Es imperativo que los que estamos a la derecha (partidarios de Trump, conservadores, republicanos) participemos HOY en las próximas elecciones de 2020. *Las ideas de campaña del socialismo, las fronteras abiertas, el infanticidio y el Medicare para todos no solo dan miedo, sino que el hecho de que más de 40 grupos progresistas con la misión de resistir a Trump cueste lo que cueste y evitar que gane en 2020, también debería asustarlo.

Indivisible es un grupo de resistencia de Trump que se formó en 2016 después de que el presidente Trump ganara las elecciones. En un período de tiempo muy corto, este grupo de izquierda ha podido usar las enseñanzas del Tea Party y movilizar a la izquierda en la acción diaria. Este grupo organiza y promueve mítines, protestas y matanzas en todo el país, así como también promueve llamadas diarias a los miembros del Congreso para apoyar u oponerse a que las facturas se voten.


*¿Qué podemos hacer para ser activos y apoyar a nuestros candidatos y las causas en el futuro? *Además de ser activo, también es importante ser educado.

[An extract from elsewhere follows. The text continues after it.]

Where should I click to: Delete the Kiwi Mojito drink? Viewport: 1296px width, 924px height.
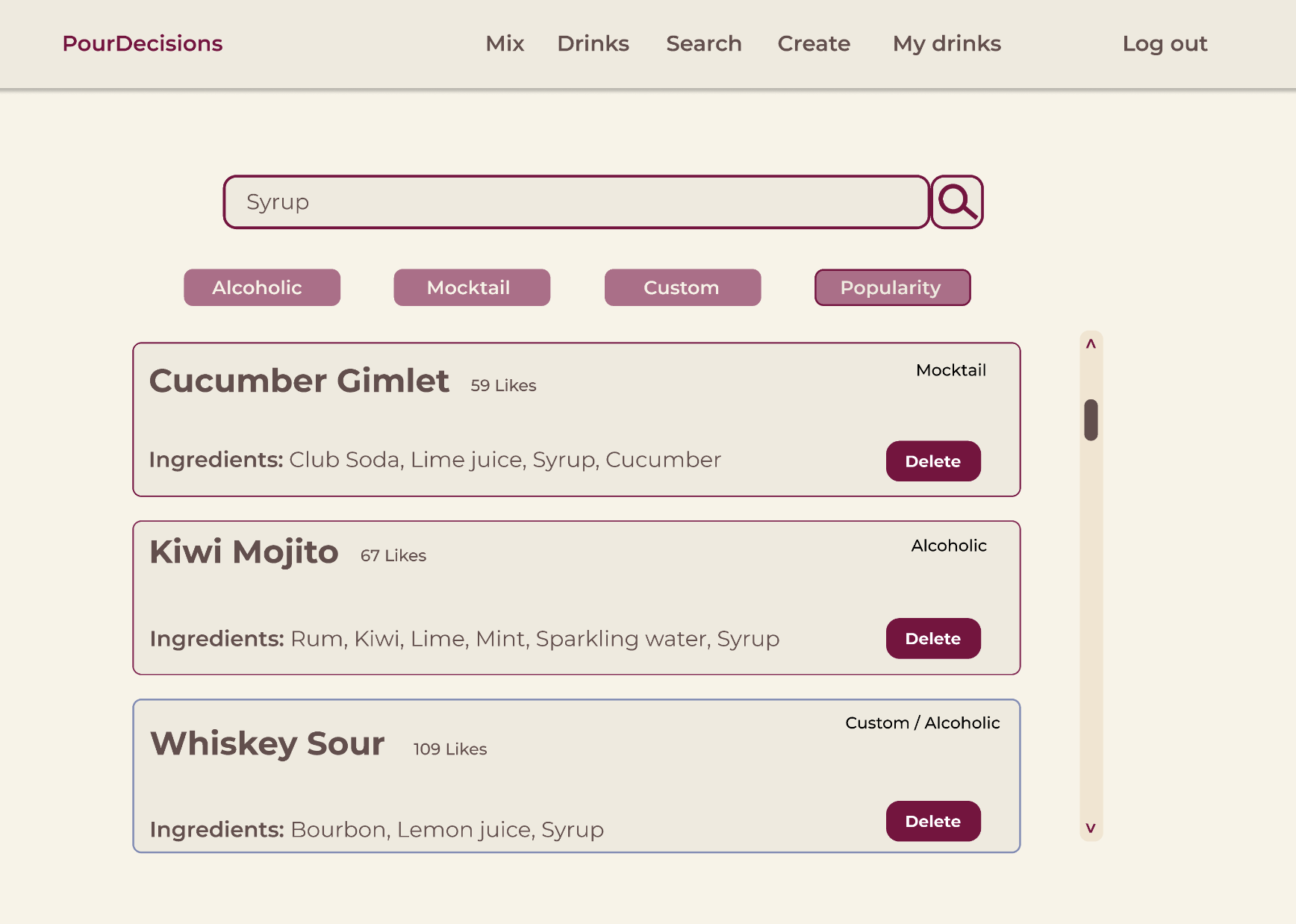coord(933,638)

Por ejemplo, en mi estado de Carolina del Sur, no nos registramos para votar por partido. Sabemos que hay un gran impulso a la izquierda para tratar de derrotar y destituir a Lindsey Graham. ¿Cómo podrían los demócratas lograr esto? Una forma de hacerlo es votando en las primarias republicanas. Votan y apoyan al candidato que creen que un demócrata podría vencer. Si Lindsey Graham tiene un retador republicano, entonces votarían por esta persona en grandes cantidades y renunciarían a votar en la primaria demócrata.


*¿Sabía que a pesar de que se mudó de un estado a un estado totalmente nuevo, 10 años después de una mudanza, todavía puede aparecer como votante activo o registrado en el estado desde el que se mudó? *Es muy fácil ser proactivo y hacer una búsqueda rápida en Internet para la Junta de Elecciones en el estado desde el cual se mudó. Al ingresar su información, puede verificar rápidamente si aún está activo como votante. Si descubre que lo es, debe seguir los pasos apropiados para que su nombre sea eliminado de los registros de votantes. Esto también es MUY importante si tiene un familiar que fue votante y ahora está fallecido. Ayude a limpiar las listas de votantes para ayudar a prevenir el fraude electoral.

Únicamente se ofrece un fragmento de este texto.